Dataset records
============================================================

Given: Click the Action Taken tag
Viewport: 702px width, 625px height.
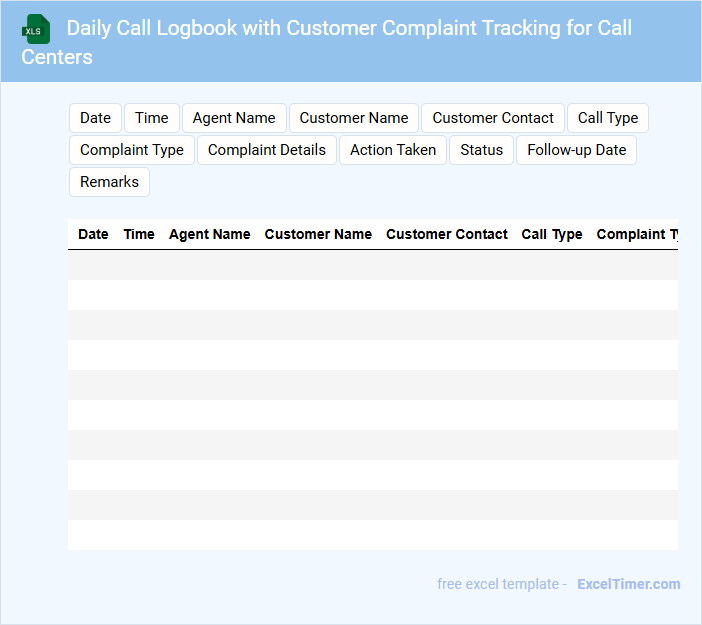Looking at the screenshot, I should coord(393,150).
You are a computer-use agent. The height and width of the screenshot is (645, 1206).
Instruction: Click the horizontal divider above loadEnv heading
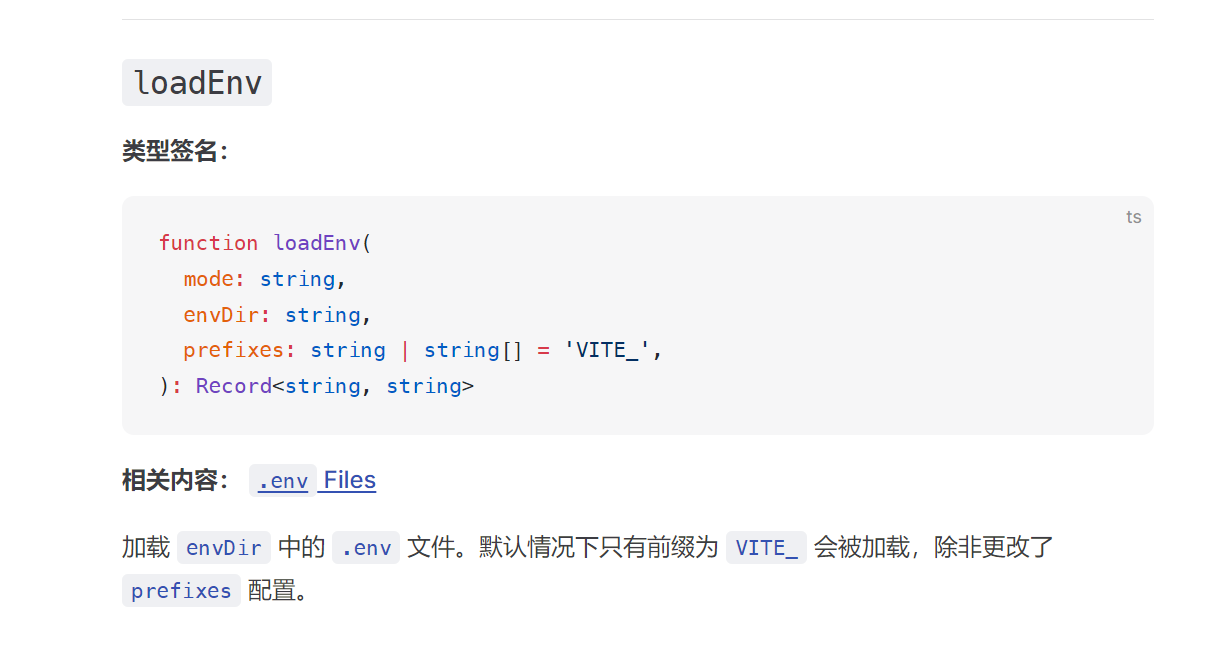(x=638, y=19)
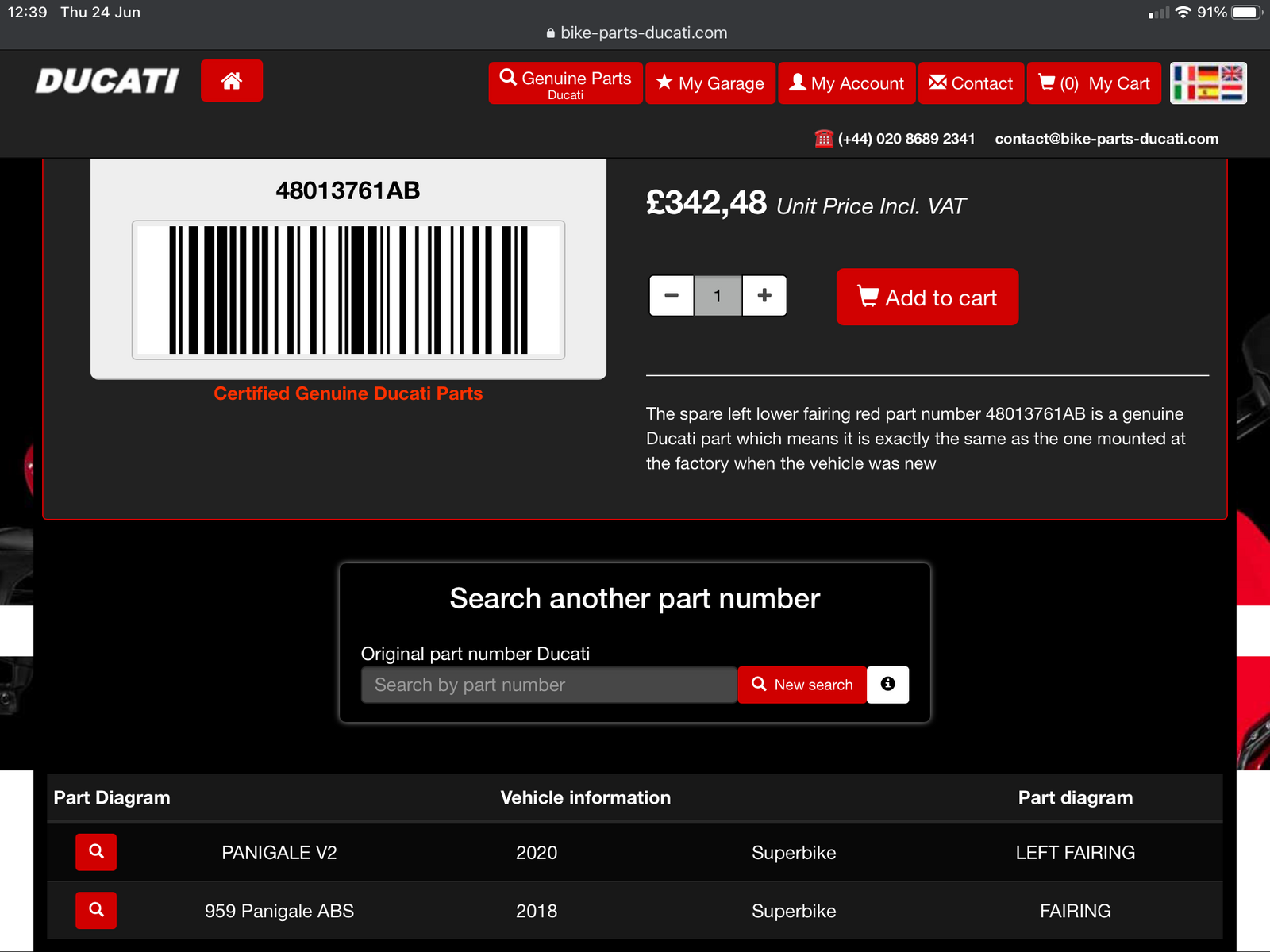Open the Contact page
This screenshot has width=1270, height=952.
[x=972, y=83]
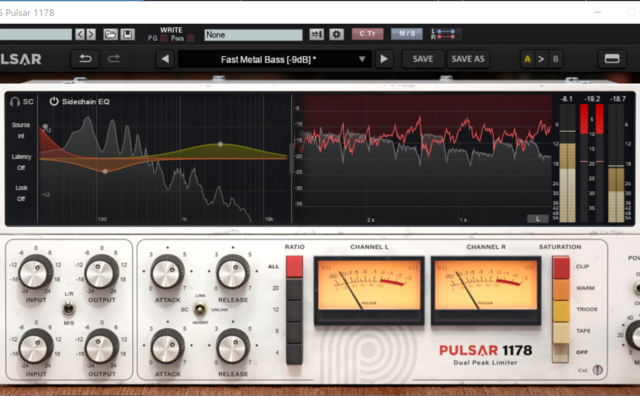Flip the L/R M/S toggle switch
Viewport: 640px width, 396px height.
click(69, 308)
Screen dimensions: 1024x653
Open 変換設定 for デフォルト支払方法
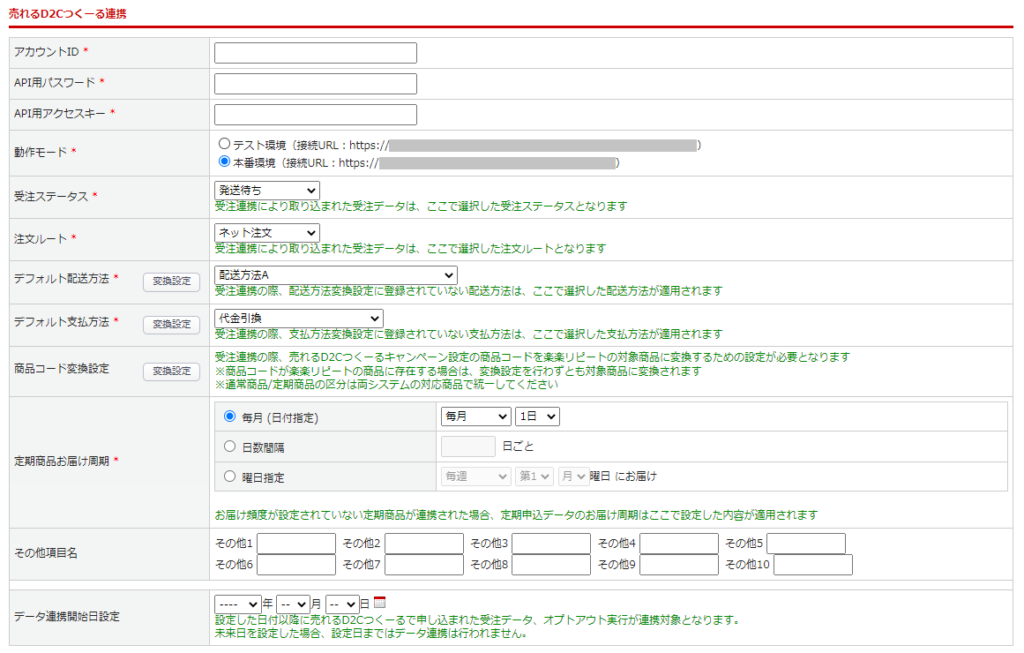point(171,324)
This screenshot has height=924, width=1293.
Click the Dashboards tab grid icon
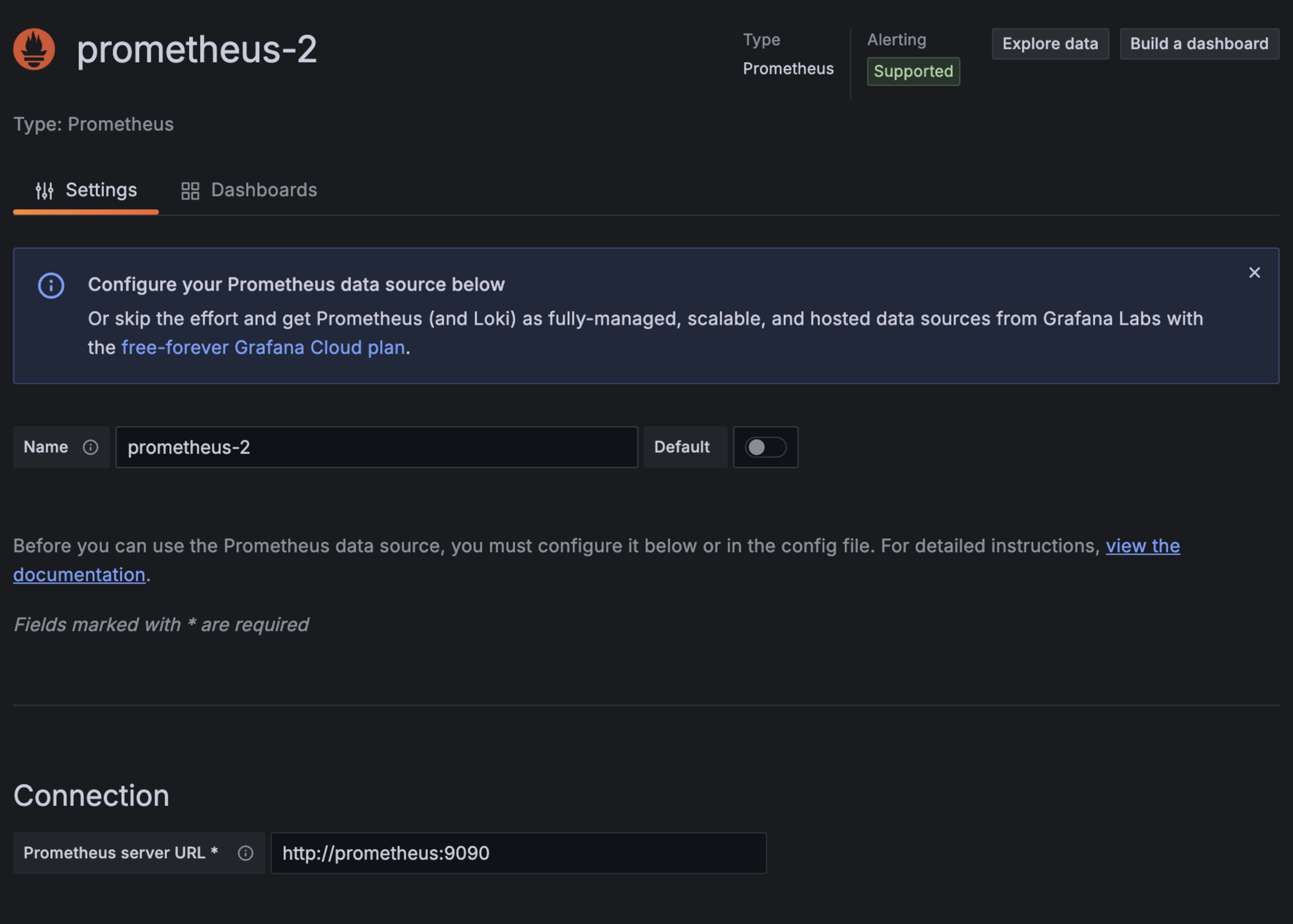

============================================================

Problem details
Transcribe verbatim the lines of the listing above, from the line containing "This screenshot has height=924, width=1293." through the end of the listing, both inclusive. Leave out any pictures.

The output
This screenshot has height=924, width=1293.
Click the Dashboards tab grid icon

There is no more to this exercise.